Without including any pictures, give back all of the data exactly.

→ **Data for this task**

——————————

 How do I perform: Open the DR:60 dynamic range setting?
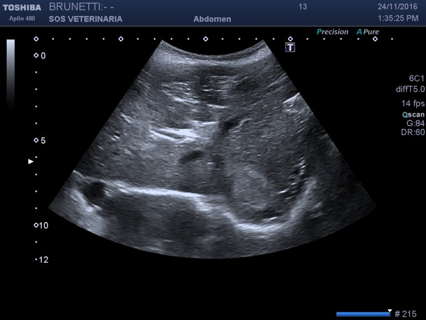[x=412, y=132]
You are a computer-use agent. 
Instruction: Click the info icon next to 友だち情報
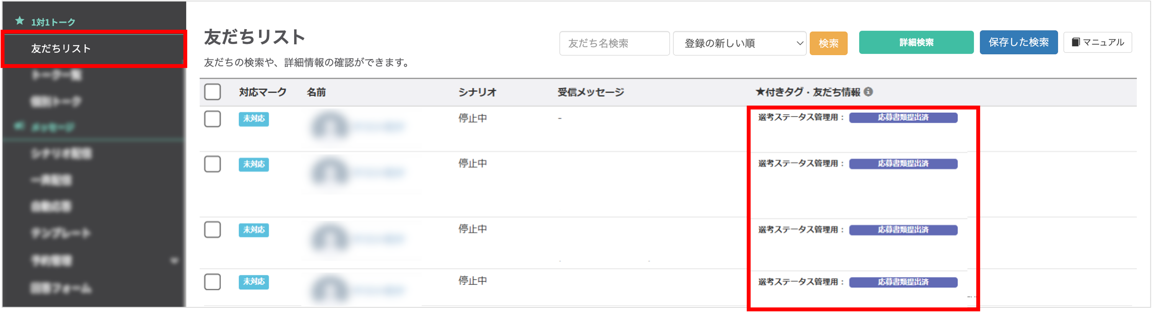[x=868, y=92]
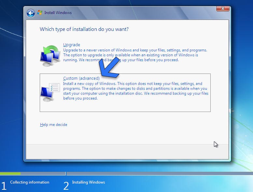Click empty space right of Help me decide
Screen dimensions: 253x192
click(x=137, y=125)
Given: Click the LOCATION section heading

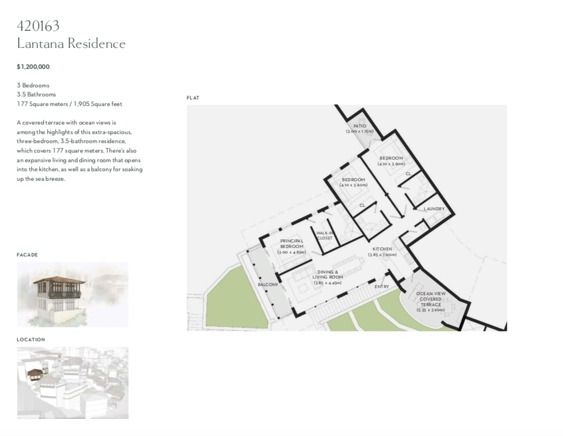Looking at the screenshot, I should coord(31,340).
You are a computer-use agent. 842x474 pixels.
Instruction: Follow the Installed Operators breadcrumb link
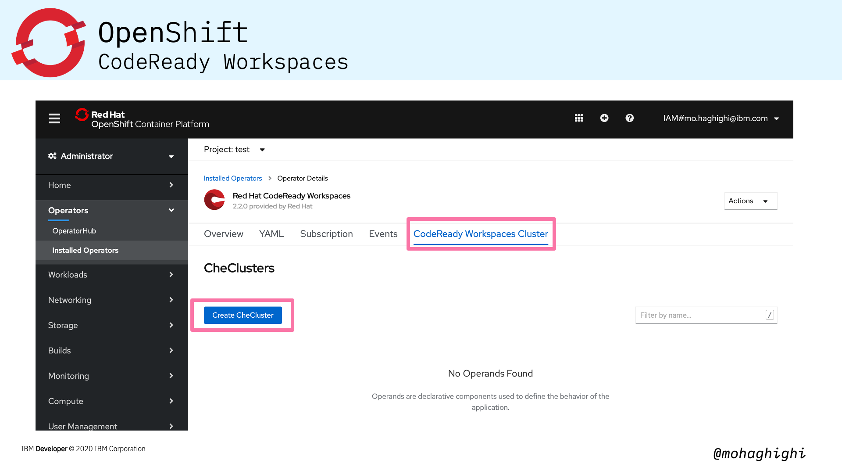click(232, 178)
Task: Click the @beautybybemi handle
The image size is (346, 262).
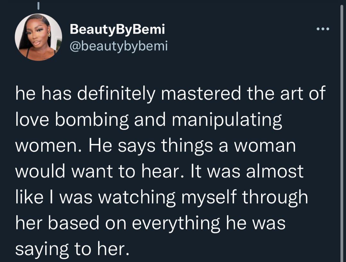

——————————

→ **Finished exercise**
 How do I perform: Open the DR:60 dynamic range setting?
[x=412, y=132]
You are a computer-use agent. 
Instruction: Click the info icon next to 友だち情報
[x=868, y=92]
Click empty space right of Help me decide
Screen dimensions: 253x192
click(x=137, y=125)
Given: Click the LOCATION section heading

Looking at the screenshot, I should coord(31,340).
You are a computer-use agent. 842x474 pixels.
Instruction: Follow the Installed Operators breadcrumb link
click(232, 178)
Task: Click the @beautybybemi handle
The image size is (346, 262).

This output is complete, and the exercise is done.